A new cultural icon joins the island of Berlin's museums. The James Simon Gallerie fastens with its straight lines and its air of sobriety the complex of five centenary buildings, declared a World Heritage Site. It also serves as an entrance from the south to a concentration of artistic and archaeological treasures, which is one of the great claims of the city. With his presentation to the press yesterday, the British architect David Chipperfield, which Berliners know well for their work in the Neues Museum (1997-2009), famous for serving as home to Nefertiti, continues with a link with the Museum Island that dates back to 1997.
The new temple of concrete and glass, baptized in honor of James Simon, important patron who enriched its museums by donation, has 4,600 square meters and cost 134 million euros. The result achieves a common effect in Chipperfield: it contrasts with the five old buildings on the island, yes, but it manages to do it in a paradoxically harmonious way.
The idea of a space in which to concentrate all these artistic treasures is due to the Prussian King Frederick William IV, who described his vision as a "cultural acropolis", a sacred sanctuary for the arts and sciences, designed to consolidate the capital as the headquarters of the "largest universal museum on the planet".
The British architect and the director of the founding of the Prussian Cultural Heritage, Hermann Parzinger, yesterday took a step further in fulfilling that dream with the opening of the James Simon, which officially opens today Chancellor Angela Merkel. "It is the new cultural symbol of Berlin in the 21st century," Parzinger told EL PAÍS. "The construction of Chipperfield is the architectural antithesis of the five museums on the island." The architect, more humble, was satisfied with having achieved that the gallery solve logistical problems and infrastructures of the whole. "At the same time, it materializes a unique architectural vision for the island," he said in a conversation with a group of journalists.
The doors will open to the public on Saturday. A monumental staircase will lead to the entrance, from which it will be possible to access an auditorium with capacity for 700 people, visit a cafe overlooking the River Spree and move through various levels with access to a temporary exhibition hall (which inaugurates a shows multimedia to the patron who gives it its name) and the Pergamon museum. In the underground, the Chipperfield project has installed an "archaeological passageway" that will allow direct access to three other museums: the Neues Museum, the Bode Museum and the Altes Museum. It is scheduled to be alive by the end of 2030.
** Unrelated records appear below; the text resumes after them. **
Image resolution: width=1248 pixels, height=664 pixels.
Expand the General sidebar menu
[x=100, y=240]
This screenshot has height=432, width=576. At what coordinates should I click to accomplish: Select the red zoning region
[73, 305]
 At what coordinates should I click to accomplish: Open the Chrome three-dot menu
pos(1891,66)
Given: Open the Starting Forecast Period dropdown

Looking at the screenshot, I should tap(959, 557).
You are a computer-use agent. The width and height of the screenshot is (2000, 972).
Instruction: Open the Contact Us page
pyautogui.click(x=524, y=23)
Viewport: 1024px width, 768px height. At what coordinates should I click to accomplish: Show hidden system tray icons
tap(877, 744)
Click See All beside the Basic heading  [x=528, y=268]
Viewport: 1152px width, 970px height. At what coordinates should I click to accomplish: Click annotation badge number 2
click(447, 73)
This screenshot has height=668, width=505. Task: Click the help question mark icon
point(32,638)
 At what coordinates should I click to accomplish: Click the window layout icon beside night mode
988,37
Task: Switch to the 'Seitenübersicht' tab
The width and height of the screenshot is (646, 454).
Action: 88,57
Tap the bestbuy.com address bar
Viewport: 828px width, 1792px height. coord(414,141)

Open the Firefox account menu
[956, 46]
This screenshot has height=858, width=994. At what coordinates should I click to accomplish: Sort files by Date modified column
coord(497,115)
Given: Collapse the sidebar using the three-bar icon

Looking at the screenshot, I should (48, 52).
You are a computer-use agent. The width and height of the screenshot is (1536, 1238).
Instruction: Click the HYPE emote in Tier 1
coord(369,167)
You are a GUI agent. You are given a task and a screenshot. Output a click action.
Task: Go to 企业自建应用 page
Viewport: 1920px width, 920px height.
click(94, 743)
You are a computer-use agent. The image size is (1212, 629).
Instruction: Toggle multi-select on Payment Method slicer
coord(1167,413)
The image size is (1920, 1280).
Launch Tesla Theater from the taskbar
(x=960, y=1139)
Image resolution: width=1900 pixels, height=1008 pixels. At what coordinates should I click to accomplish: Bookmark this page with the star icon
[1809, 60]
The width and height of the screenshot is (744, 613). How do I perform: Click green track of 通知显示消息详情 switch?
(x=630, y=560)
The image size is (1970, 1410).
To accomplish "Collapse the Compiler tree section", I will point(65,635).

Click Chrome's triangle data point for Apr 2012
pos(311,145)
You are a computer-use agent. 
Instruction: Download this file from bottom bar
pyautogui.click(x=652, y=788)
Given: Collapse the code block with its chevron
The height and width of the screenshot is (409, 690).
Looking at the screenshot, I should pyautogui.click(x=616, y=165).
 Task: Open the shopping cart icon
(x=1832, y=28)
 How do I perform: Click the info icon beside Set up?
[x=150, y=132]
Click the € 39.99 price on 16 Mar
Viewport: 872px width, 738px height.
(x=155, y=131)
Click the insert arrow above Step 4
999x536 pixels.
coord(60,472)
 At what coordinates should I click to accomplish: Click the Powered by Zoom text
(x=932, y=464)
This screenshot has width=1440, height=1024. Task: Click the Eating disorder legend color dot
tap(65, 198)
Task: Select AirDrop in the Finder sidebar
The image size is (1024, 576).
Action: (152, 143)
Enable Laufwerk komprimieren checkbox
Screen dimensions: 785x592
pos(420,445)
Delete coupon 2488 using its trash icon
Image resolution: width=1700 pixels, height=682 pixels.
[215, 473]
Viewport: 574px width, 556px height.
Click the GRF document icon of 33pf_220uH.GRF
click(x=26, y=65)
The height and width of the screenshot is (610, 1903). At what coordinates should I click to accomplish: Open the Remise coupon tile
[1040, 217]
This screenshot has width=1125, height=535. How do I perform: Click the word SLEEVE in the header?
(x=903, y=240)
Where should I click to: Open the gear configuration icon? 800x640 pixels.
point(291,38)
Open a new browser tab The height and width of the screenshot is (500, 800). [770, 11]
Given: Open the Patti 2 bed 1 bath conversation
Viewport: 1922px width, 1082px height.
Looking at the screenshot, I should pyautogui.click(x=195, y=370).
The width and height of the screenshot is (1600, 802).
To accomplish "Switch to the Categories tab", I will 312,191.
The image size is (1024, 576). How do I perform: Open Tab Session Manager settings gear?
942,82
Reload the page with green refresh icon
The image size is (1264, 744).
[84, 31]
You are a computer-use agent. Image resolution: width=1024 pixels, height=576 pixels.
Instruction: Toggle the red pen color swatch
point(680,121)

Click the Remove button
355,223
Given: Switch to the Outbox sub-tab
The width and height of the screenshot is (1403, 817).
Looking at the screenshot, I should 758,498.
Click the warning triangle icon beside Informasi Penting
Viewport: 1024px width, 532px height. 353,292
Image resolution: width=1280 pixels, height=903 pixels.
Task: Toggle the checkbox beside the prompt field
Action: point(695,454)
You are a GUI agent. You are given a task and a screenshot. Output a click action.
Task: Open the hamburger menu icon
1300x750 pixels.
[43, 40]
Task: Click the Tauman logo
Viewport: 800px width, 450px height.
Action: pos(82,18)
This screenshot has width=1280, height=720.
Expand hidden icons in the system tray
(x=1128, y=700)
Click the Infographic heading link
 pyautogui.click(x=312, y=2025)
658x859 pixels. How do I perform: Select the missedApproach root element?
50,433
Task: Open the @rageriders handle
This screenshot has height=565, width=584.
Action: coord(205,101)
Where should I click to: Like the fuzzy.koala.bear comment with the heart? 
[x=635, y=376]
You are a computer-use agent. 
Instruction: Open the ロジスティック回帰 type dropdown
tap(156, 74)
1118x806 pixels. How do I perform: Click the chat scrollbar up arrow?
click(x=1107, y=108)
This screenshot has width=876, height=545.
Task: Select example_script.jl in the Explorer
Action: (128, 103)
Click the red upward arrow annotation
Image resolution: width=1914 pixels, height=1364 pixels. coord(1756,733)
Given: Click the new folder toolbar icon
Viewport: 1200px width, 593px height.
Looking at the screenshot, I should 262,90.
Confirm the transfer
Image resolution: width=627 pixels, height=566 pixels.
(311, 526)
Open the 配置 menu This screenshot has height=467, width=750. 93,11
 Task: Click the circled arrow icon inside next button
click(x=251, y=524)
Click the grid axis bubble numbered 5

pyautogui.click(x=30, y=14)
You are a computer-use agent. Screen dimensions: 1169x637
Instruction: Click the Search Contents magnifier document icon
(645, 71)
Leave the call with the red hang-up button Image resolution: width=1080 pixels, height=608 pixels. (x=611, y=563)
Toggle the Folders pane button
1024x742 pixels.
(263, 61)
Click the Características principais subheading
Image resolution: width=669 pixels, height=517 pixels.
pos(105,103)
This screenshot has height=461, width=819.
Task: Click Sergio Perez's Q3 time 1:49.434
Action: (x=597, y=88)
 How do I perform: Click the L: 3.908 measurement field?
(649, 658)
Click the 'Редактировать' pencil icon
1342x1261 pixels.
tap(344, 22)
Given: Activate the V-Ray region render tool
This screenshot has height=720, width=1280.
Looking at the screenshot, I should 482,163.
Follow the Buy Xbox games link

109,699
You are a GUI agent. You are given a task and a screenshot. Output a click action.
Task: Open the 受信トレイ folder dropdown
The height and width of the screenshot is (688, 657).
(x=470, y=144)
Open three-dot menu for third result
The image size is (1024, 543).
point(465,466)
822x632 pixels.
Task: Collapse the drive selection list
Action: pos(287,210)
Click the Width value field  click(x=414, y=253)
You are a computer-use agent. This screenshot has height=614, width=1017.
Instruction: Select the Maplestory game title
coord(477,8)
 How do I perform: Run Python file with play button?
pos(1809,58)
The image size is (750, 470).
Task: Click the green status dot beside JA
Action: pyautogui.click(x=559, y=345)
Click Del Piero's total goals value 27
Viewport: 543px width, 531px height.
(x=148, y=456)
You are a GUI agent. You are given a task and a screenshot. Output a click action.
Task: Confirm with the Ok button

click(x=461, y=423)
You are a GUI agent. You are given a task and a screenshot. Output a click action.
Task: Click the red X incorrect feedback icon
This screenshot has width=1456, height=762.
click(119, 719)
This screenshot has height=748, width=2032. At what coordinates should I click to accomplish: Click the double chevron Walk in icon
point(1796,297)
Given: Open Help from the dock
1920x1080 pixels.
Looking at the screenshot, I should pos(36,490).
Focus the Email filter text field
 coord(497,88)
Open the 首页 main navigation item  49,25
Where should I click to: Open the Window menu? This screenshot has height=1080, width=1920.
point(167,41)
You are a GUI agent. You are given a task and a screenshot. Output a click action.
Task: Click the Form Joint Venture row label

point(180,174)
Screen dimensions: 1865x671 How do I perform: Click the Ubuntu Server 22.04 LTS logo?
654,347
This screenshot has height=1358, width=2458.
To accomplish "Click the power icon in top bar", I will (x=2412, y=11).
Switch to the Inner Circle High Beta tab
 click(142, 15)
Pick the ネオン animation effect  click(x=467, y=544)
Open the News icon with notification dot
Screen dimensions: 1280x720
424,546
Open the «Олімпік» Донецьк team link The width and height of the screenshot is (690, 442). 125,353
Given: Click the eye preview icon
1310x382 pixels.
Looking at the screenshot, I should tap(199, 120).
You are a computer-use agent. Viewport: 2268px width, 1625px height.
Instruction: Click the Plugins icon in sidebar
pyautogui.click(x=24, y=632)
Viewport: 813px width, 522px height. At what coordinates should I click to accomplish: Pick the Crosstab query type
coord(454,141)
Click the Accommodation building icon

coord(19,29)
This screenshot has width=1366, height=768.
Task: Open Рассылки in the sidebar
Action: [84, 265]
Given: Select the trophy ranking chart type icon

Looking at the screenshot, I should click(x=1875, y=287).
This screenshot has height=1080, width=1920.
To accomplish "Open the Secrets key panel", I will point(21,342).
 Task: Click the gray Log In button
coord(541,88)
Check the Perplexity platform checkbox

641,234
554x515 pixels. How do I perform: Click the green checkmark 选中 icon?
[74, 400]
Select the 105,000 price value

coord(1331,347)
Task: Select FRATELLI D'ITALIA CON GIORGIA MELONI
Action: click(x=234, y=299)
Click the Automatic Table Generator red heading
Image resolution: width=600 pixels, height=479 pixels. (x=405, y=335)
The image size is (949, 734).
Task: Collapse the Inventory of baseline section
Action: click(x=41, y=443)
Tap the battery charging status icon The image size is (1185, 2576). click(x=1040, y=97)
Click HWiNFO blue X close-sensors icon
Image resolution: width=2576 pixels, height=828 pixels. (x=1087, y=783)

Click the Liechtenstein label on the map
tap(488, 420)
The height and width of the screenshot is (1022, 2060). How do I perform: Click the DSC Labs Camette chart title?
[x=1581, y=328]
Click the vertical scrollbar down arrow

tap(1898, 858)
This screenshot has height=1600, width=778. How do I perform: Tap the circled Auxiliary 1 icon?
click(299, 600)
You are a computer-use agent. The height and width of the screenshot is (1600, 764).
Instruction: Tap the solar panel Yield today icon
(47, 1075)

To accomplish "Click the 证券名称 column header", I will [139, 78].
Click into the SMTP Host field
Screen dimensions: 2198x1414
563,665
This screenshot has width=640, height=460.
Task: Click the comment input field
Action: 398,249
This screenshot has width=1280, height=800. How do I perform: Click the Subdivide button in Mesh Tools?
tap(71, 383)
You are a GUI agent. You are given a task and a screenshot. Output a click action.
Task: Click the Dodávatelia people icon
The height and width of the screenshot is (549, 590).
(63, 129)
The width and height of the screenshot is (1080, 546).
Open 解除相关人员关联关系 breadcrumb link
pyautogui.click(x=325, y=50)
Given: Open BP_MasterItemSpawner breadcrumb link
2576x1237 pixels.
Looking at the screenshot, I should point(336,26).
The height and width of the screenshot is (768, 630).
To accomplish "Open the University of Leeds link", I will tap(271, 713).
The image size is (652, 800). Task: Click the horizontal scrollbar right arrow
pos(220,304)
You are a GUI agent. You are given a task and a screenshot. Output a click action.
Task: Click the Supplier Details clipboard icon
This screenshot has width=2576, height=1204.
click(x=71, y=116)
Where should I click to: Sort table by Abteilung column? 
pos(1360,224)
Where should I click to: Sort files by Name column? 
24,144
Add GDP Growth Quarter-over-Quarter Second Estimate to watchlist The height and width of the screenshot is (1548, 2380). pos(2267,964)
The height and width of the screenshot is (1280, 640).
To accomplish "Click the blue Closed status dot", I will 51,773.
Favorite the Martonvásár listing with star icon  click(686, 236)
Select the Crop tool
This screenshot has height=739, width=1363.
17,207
The opening of the James Simon ends a long and controversial story. When Chipperfield announced its first sketches, more than 10 years ago, the press described the project as the "most expensive wardrobe in the world".
The concrete columns surrounding the building, in addition to offering a beautiful architectural show, also incited a poisonous comparison with the work of Albert Speer, Hitler's favorite architect. Chipperfield ignored those criticisms.
"This building is also a tribute to one of the most important patrons of the Berlin museums and, through him, to all Jewish patrons without whom these collections would not have been possible," explained Michael Eissenhauer, director of the State Museums of Berlin Simon financed several archaeological excavations in the Middle East from 1911, in which the bust of Nefertiti was found, which today is one of the best known pieces of the island and is located. "It's a way of doing something against oblivion," Eissenhauer added.